What you need to do:
Leave out the pictures, and quote exactly the lines running from the one with "Where should I" through the last line of the entries below.

··· Record set

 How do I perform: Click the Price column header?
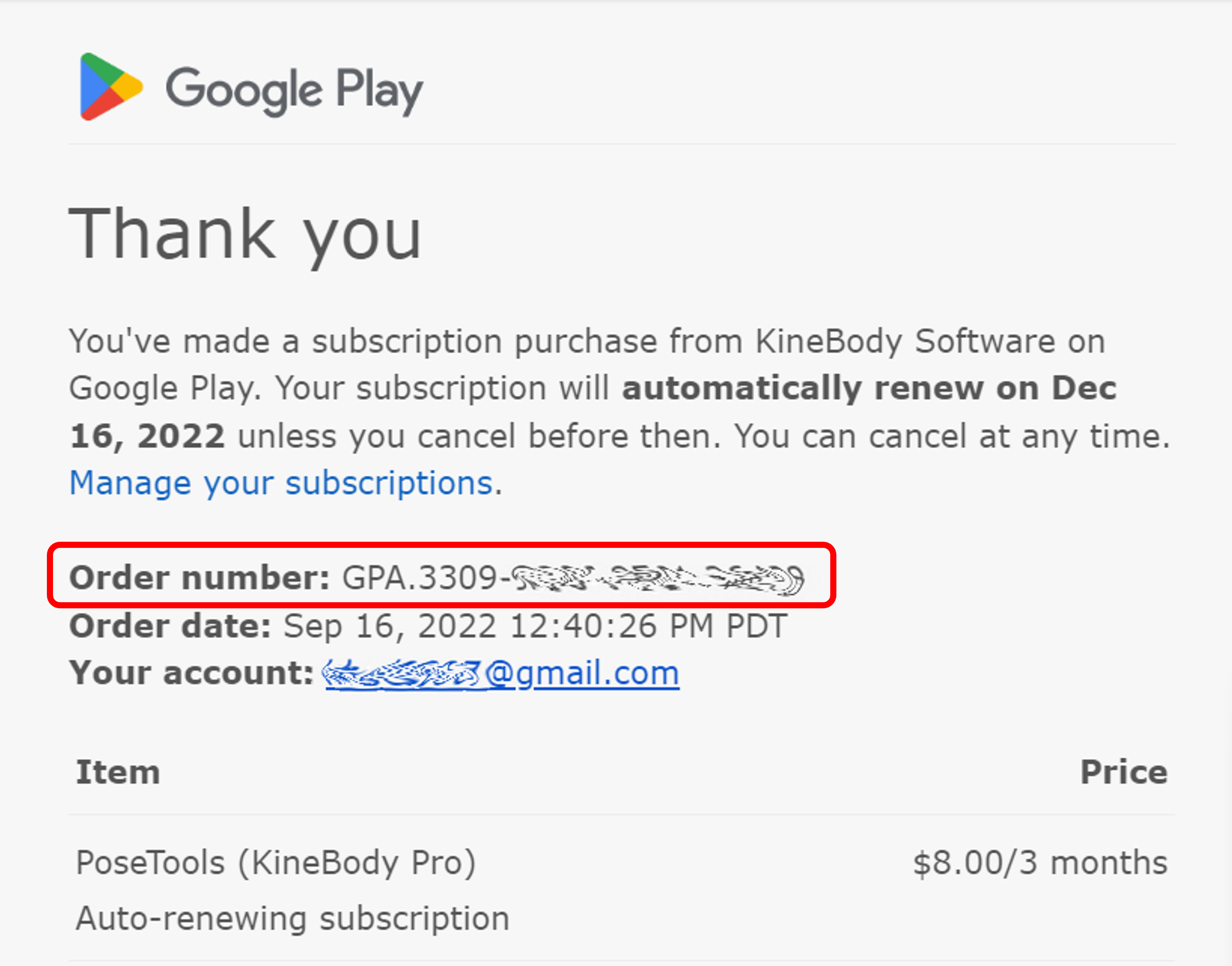pyautogui.click(x=1124, y=772)
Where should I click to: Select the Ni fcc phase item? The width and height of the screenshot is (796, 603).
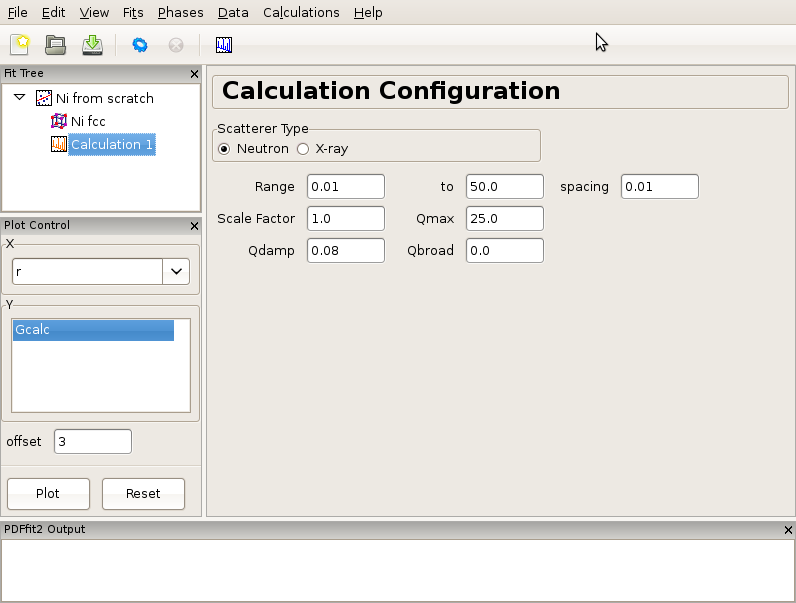(87, 121)
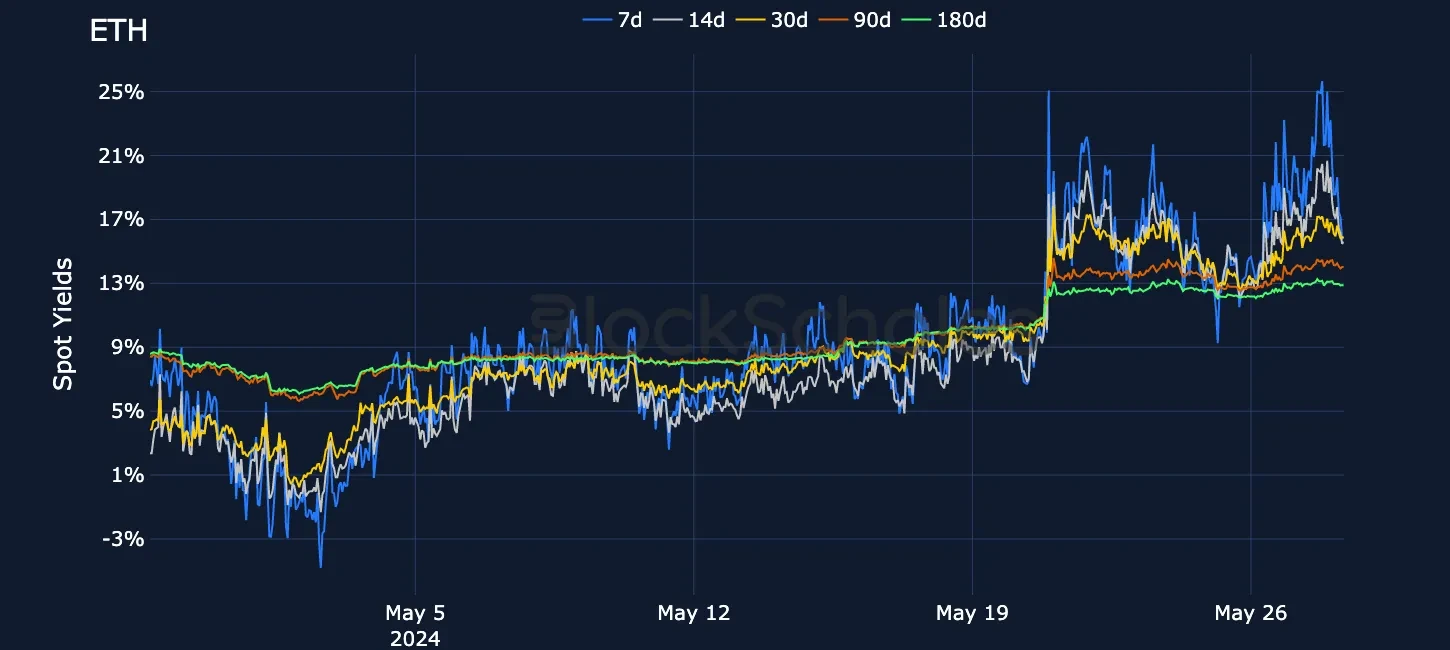The image size is (1450, 650).
Task: Select the May 26 date label
Action: coord(1251,613)
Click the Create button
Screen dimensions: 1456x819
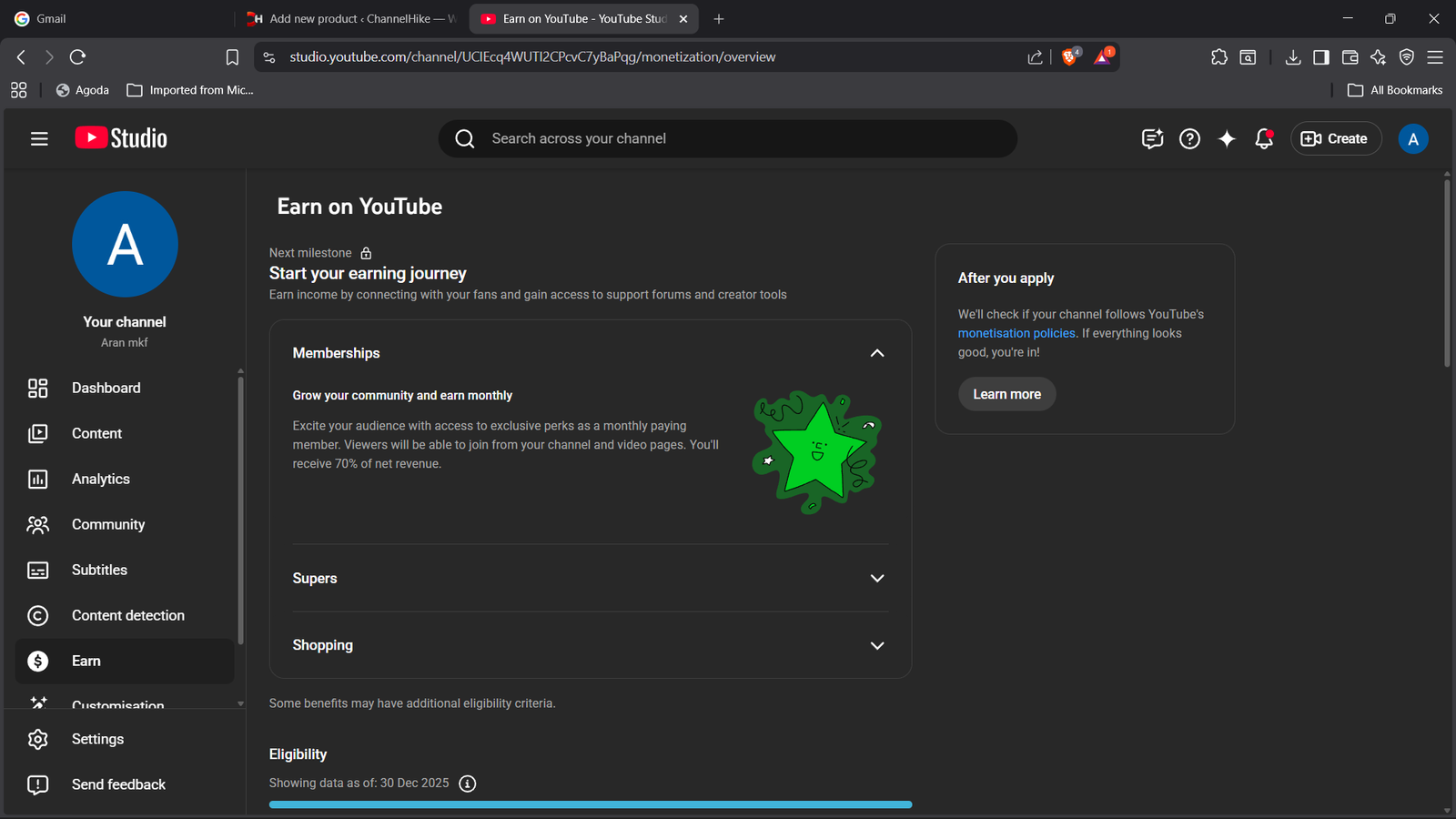pos(1335,138)
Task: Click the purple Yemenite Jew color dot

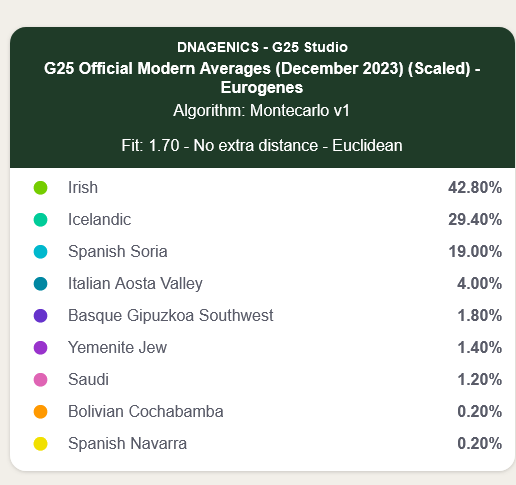Action: pos(40,348)
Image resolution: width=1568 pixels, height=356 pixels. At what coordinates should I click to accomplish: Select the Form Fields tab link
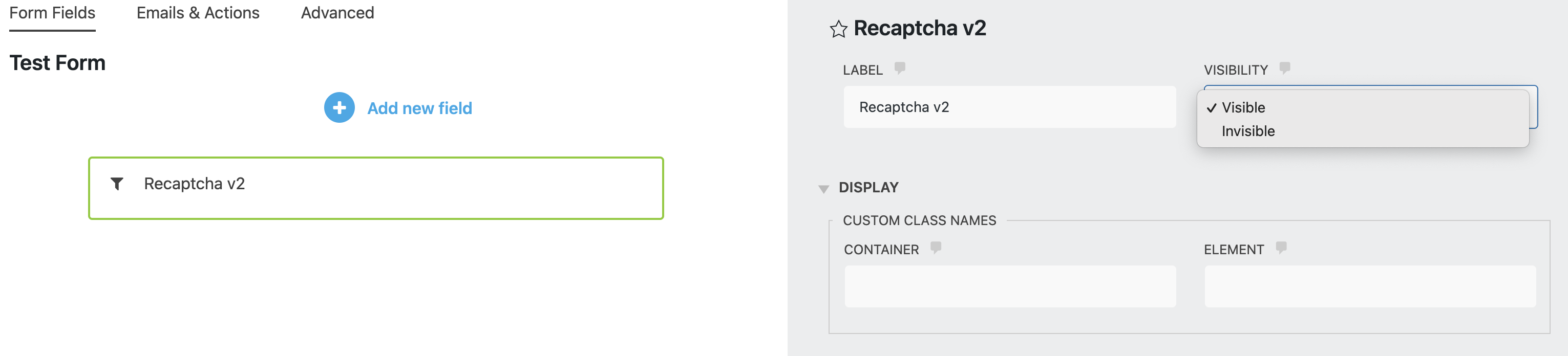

······

Task answer:
Where should I click to: Select the Ni fcc phase item? The width and height of the screenshot is (796, 603).
(87, 121)
The image size is (1450, 650).
Task: Select the May 26 date label
Action: coord(1251,613)
Click the Create button
Screen dimensions: 1456x819
pos(1335,138)
Task: Click the purple Yemenite Jew color dot

Action: pos(40,348)
Image resolution: width=1568 pixels, height=356 pixels. At what coordinates should I click to accomplish: Select the Form Fields tab link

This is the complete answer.